M. Loïc Hervé .  - La période contemporaine est marquée par un attrait croissant pour les sports et loisirs de nature. Il faut se féliciter de ce phénomène qui favorise le développement touristique de nos territoires et valorise des espaces naturels. En Haute Savoie, on pratique l'escalade, l'alpinisme, le ski, le parapente et plus récemment le trail... Ces activités sont par essence à risque et les pratiquants le savent. C'est un paradoxe, dans une société de plus en plus adverse au risque.

Cette proposition de loi a suscité une double réaction au sein du groupe UC. Appliquer brutalement la responsabilité du fait des choses au propriétaire ou au gestionnaire de sites pour des dommages causés lors d'une pratique sportive sur des sites naturels pose problème et peut être décourageant. On imagine l'impact sur l'attractivité touristique de nos territoires...

Autre réaction, celle que provoque l'analyse du jugement de Toulouse. Doit-on légiférer maintenant ? On pourrait attendre l'examen de la réforme de la responsabilité civile promis par le Gouvernement à la fin de l'année. Mais nous avons estimé - le nombre que nous sommes ce soir le montre - que nous pourrons nous y atteler dès à présent.

Le rapporteur de la commission des lois a proposé d'inscrire cette proposition de loi non pas dans le code de l'environnement mais dans le code du sport qui contient déjà à l'article L. 321-1-3 une exonération de la responsabilité sans faute des pratiquants d'une activité sportive pour les dommages matériels à l'encontre d'autres pratiquants du fait des choses sous leur garde. Cette évolution de 2012 était, là aussi, issue d'une initiative parlementaire. Nous y souscrivons.

La matière a été bouleversée par la jurisprudence de la Cour de cassation de 2010 réduisant le champ d'application de la théorie des risques acceptés. Les primes d'assurance de certaines fédérations, notamment celles des sports mécaniques, ont augmenté en conséquence. On ne parle pas ici des dommages causés par une raquette de tennis ou une moto de compétition, qui ont donné lieu à une abondante jurisprudence. La notion juridique de « chose » porte ici sur des éléments naturels qui composent l'environnement d'une pratique sportive, comme un rocher sur une paroi d'escalade. Je remercie le rapporteur pour la qualité de son travail et sa finesse juridique.

Cette proposition de loi lance un débat sur cette problématique très importante pour l'économie du tourisme dont dépend mon département.
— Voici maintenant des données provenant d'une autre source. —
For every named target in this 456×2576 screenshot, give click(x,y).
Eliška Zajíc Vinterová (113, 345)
Le groupe UC votera pour cette proposition de loi. (Applaudissements sur les bancs des groupes Les Républicains, UC et Les Indépendants)

M. Jérôme Durain .  - J'aime les premiers de cordée non au sens macroniste mais en tant qu'alpiniste.
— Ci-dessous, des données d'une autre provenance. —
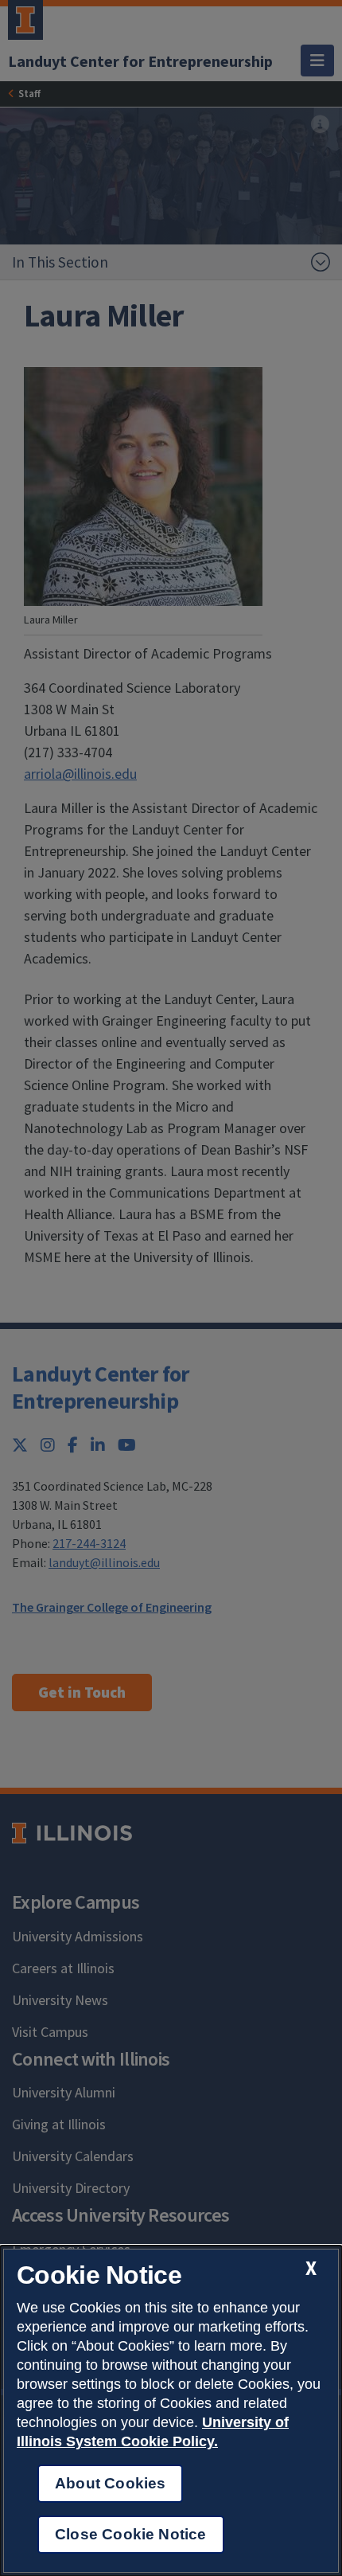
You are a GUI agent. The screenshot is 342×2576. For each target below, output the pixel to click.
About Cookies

M. Loïc Hervé.  - Ça viendra !

M. Jérôme Durain.  - Grimpeur, je partirai donc du nom donné à celui, en escalade, qui se trouve tout en bas de la cordée : l'assureur. Ce terme répond aux questions posées par cette proposition de loi : qui pratique, qui sécurise et qui paie ?

On évoque l'accident de Vingrau. Mais tous les pratiquants de sports de pleine nature sont concernés, de même que toutes les fédérations qui en régissent la pratique, les propriétaires de sites naturels et les collectivités territoriales qui en assurent le développement et la promotion.

Quelle place accordons-nous à la prise de risque dans notre société ? Quelle part d'acceptation du risque pour les pratiquants ? Jusqu'où les fédérations, les collectivités sont-elles responsables des activités individuelles ?

Faut-il légiférer ou attendre la Chancellerie ? Il faut légiférer, c'est tout un secteur qui en dépend. La législation de 1804 ne parvient plus à saisir la complexité actuelle. Vous avez lu cette semaine dans la presse le récit du sauvetage de Mme Élisabeth Revol, partie à l'assaut du Nanga Parbat, descendue seule, laissant son compagnon d'ascension à l'agonie, rejointe par quatre autres ressortissants polonais venus à sa rescousse, de nuit, à la lampe frontale, dans des conditions dantesques. Son sauvetage dans l'Himalaya a été financé par une cagnotte participative de 50 000 dollars. Qui aurait imaginé cela autrefois ?

« La montagne n'est ni juste ni injuste, elle est dangereuse » dit Reinhold Messner. Imaginons le tableau noir des conséquences d'une extension de la responsabilité sans faute.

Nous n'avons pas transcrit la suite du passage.